Exercise — Retype the records exactly, with nothing added or dropped.

Listed records —
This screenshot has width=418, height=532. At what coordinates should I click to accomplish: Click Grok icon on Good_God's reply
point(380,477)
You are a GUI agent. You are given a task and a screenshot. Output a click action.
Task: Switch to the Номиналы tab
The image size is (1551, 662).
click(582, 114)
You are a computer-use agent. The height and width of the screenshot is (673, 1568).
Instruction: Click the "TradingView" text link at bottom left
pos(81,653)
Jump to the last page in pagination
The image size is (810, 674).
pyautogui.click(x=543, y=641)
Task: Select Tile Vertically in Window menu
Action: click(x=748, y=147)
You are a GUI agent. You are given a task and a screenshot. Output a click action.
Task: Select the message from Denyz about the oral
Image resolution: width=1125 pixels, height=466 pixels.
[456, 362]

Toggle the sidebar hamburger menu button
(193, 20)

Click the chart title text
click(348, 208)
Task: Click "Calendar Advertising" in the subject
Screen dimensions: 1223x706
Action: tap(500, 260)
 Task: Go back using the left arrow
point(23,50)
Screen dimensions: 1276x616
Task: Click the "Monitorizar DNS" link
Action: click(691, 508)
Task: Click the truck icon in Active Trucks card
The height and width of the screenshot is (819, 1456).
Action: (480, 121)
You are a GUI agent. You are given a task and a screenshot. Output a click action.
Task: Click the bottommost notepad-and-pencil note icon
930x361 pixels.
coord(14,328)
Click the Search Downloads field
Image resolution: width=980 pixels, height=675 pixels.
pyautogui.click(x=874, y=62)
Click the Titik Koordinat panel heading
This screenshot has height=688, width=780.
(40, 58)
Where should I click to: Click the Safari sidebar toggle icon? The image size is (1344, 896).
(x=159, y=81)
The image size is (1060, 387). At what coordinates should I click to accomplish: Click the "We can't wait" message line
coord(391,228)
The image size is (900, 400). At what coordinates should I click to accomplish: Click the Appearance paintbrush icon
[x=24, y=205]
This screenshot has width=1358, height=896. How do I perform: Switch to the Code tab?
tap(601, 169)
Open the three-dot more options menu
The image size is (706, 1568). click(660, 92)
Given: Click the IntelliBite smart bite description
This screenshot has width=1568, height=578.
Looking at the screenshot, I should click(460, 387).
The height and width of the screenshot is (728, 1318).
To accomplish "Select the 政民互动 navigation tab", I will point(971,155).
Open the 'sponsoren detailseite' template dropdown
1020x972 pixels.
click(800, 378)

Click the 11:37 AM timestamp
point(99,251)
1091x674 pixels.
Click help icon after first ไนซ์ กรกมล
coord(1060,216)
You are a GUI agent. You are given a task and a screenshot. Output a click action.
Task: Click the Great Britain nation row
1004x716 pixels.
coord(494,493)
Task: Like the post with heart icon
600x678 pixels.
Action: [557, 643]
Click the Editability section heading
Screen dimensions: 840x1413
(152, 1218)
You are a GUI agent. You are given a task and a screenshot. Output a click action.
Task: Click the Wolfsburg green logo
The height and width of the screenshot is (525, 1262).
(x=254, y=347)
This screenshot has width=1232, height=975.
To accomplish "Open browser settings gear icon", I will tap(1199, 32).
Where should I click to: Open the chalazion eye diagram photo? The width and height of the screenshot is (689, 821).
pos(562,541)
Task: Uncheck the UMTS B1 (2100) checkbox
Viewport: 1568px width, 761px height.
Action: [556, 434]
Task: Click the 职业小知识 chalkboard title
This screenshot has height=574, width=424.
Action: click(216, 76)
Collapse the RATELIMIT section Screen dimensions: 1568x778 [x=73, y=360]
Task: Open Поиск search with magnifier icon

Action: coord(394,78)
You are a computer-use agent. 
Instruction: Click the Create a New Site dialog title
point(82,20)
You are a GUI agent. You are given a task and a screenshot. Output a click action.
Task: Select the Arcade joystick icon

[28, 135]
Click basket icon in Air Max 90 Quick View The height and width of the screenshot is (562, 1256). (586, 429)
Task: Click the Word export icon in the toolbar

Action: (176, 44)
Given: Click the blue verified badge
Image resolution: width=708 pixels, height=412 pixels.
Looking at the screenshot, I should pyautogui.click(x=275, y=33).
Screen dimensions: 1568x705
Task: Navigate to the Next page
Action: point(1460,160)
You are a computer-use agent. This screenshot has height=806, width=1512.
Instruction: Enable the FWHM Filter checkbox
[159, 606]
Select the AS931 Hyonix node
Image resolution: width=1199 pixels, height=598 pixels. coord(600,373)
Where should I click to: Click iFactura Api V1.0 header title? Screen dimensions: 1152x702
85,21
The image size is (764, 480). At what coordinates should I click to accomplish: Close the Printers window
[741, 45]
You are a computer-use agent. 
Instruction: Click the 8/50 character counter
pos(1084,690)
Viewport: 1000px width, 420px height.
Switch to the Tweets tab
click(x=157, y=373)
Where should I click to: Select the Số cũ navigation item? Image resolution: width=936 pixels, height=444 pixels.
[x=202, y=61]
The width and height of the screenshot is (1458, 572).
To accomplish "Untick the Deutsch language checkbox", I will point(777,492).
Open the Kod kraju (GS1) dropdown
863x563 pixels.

Answer box —
This screenshot has width=418, height=532. At what coordinates should I click to accomplish: Click Grok icon on Good_God's reply
point(380,477)
You are a GUI agent. You are given a task and a screenshot. Output a click action.
Task: Switch to the Номиналы tab
The image size is (1551, 662).
click(582, 114)
You are a computer-use agent. The height and width of the screenshot is (673, 1568).
Instruction: Click the "TradingView" text link at bottom left
pos(81,653)
Jump to the last page in pagination
The image size is (810, 674).
pyautogui.click(x=543, y=641)
Task: Select Tile Vertically in Window menu
Action: click(x=748, y=147)
You are a GUI agent. You are given a task and a screenshot. Output a click action.
Task: Select the message from Denyz about the oral
Image resolution: width=1125 pixels, height=466 pixels.
[456, 362]

Toggle the sidebar hamburger menu button
(193, 20)

Click the chart title text
click(348, 208)
Task: Click "Calendar Advertising" in the subject
Screen dimensions: 1223x706
Action: tap(500, 260)
 Task: Go back using the left arrow
point(23,50)
Screen dimensions: 1276x616
Task: Click the "Monitorizar DNS" link
Action: click(691, 508)
Task: Click the truck icon in Active Trucks card
The height and width of the screenshot is (819, 1456).
Action: (480, 121)
You are a GUI agent. You are given a task and a screenshot. Output a click action.
Task: Click the bottommost notepad-and-pencil note icon
930x361 pixels.
coord(14,328)
Click the Search Downloads field
Image resolution: width=980 pixels, height=675 pixels.
pyautogui.click(x=874, y=62)
Click the Titik Koordinat panel heading
This screenshot has height=688, width=780.
(40, 58)
Where should I click to: Click the Safari sidebar toggle icon? The image size is (1344, 896).
(x=159, y=81)
The image size is (1060, 387). At what coordinates should I click to accomplish: Click the "We can't wait" message line
coord(391,228)
The image size is (900, 400). At what coordinates should I click to accomplish: Click the Appearance paintbrush icon
[x=24, y=205]
This screenshot has width=1358, height=896. How do I perform: Switch to the Code tab?
tap(601, 169)
Open the three-dot more options menu
The image size is (706, 1568). click(660, 92)
Given: Click the IntelliBite smart bite description
This screenshot has width=1568, height=578.
Looking at the screenshot, I should click(460, 387).
The height and width of the screenshot is (728, 1318).
To accomplish "Select the 政民互动 navigation tab", I will point(971,155).
Open the 'sponsoren detailseite' template dropdown
1020x972 pixels.
click(800, 378)

Click the 11:37 AM timestamp
point(99,251)
1091x674 pixels.
Click help icon after first ไนซ์ กรกมล
coord(1060,216)
You are a GUI agent. You are given a task and a screenshot. Output a click action.
Task: Click the Great Britain nation row
1004x716 pixels.
coord(494,493)
Task: Like the post with heart icon
600x678 pixels.
Action: [557, 643]
Click the Editability section heading
Screen dimensions: 840x1413
(152, 1218)
You are a GUI agent. You are given a task and a screenshot. Output a click action.
Task: Click the Wolfsburg green logo
The height and width of the screenshot is (525, 1262).
(x=254, y=347)
This screenshot has width=1232, height=975.
To accomplish "Open browser settings gear icon", I will tap(1199, 32).
Where should I click to: Open the chalazion eye diagram photo? The width and height of the screenshot is (689, 821).
pos(562,541)
Task: Uncheck the UMTS B1 (2100) checkbox
Viewport: 1568px width, 761px height.
Action: [556, 434]
Task: Click the 职业小知识 chalkboard title
This screenshot has height=574, width=424.
Action: click(216, 76)
Collapse the RATELIMIT section Screen dimensions: 1568x778 [x=73, y=360]
Task: Open Поиск search with magnifier icon

Action: coord(394,78)
You are a computer-use agent. 
Instruction: Click the Create a New Site dialog title
point(82,20)
You are a GUI agent. You are given a task and a screenshot. Output a click action.
Task: Select the Arcade joystick icon

[28, 135]
Click basket icon in Air Max 90 Quick View The height and width of the screenshot is (562, 1256). (586, 429)
Task: Click the Word export icon in the toolbar

Action: (176, 44)
Given: Click the blue verified badge
Image resolution: width=708 pixels, height=412 pixels.
Looking at the screenshot, I should pyautogui.click(x=275, y=33).
Screen dimensions: 1568x705
Task: Navigate to the Next page
Action: point(1460,160)
You are a computer-use agent. This screenshot has height=806, width=1512.
Instruction: Enable the FWHM Filter checkbox
[159, 606]
Select the AS931 Hyonix node
Image resolution: width=1199 pixels, height=598 pixels. coord(600,373)
Where should I click to: Click iFactura Api V1.0 header title? Screen dimensions: 1152x702
85,21
The image size is (764, 480). At what coordinates should I click to accomplish: Close the Printers window
[741, 45]
You are a computer-use agent. 
Instruction: Click the 8/50 character counter
pos(1084,690)
Viewport: 1000px width, 420px height.
Switch to the Tweets tab
click(x=157, y=373)
Where should I click to: Select the Số cũ navigation item? Image resolution: width=936 pixels, height=444 pixels.
[x=202, y=61]
The width and height of the screenshot is (1458, 572).
To accomplish "Untick the Deutsch language checkbox", I will point(777,492).
Open the Kod kraju (GS1) dropdown
863x563 pixels.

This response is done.